The input
_____

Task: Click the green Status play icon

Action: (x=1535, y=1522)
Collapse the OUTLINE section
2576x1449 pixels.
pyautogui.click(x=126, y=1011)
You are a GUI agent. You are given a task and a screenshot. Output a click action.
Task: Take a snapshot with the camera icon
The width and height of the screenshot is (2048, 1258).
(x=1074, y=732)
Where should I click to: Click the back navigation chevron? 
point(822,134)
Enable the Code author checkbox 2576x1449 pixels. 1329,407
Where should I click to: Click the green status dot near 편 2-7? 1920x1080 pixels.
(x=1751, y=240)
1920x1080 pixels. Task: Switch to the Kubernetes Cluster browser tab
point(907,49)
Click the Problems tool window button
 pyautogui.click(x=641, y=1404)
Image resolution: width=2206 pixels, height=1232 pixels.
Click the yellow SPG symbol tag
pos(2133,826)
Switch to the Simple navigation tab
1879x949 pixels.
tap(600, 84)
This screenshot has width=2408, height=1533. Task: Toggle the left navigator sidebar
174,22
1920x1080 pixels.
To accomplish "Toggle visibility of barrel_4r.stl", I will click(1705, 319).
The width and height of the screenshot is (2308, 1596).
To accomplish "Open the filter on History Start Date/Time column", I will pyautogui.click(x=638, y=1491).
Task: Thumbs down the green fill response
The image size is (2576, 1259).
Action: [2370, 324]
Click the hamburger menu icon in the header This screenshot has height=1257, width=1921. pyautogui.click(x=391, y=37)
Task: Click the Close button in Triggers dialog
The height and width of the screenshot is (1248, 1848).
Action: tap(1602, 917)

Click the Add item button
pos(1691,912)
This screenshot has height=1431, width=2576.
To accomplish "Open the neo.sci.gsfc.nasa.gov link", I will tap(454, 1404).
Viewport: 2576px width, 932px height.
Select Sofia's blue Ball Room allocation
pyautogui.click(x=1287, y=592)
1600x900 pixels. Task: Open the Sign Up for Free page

_____

Description of the task
Print the data word for word.

Output for this task
Task: Click the green Status play icon

Action: (x=1535, y=1522)
Collapse the OUTLINE section
2576x1449 pixels.
pyautogui.click(x=126, y=1011)
You are a GUI agent. You are given a task and a screenshot. Output a click action.
Task: Take a snapshot with the camera icon
The width and height of the screenshot is (2048, 1258).
(x=1074, y=732)
Where should I click to: Click the back navigation chevron? 
point(822,134)
Enable the Code author checkbox 2576x1449 pixels. 1329,407
Where should I click to: Click the green status dot near 편 2-7? 1920x1080 pixels.
(x=1751, y=240)
1920x1080 pixels. Task: Switch to the Kubernetes Cluster browser tab
point(907,49)
Click the Problems tool window button
 pyautogui.click(x=641, y=1404)
Image resolution: width=2206 pixels, height=1232 pixels.
Click the yellow SPG symbol tag
pos(2133,826)
Switch to the Simple navigation tab
1879x949 pixels.
tap(600, 84)
This screenshot has width=2408, height=1533. Task: Toggle the left navigator sidebar
174,22
1920x1080 pixels.
To accomplish "Toggle visibility of barrel_4r.stl", I will click(1705, 319).
The width and height of the screenshot is (2308, 1596).
To accomplish "Open the filter on History Start Date/Time column", I will pyautogui.click(x=638, y=1491).
Task: Thumbs down the green fill response
The image size is (2576, 1259).
Action: [2370, 324]
Click the hamburger menu icon in the header This screenshot has height=1257, width=1921. pyautogui.click(x=391, y=37)
Task: Click the Close button in Triggers dialog
The height and width of the screenshot is (1248, 1848).
Action: tap(1602, 917)

Click the Add item button
pos(1691,912)
This screenshot has height=1431, width=2576.
To accomplish "Open the neo.sci.gsfc.nasa.gov link", I will tap(454, 1404).
Viewport: 2576px width, 932px height.
Select Sofia's blue Ball Room allocation
pyautogui.click(x=1287, y=592)
1600x900 pixels. Task: Open the Sign Up for Free page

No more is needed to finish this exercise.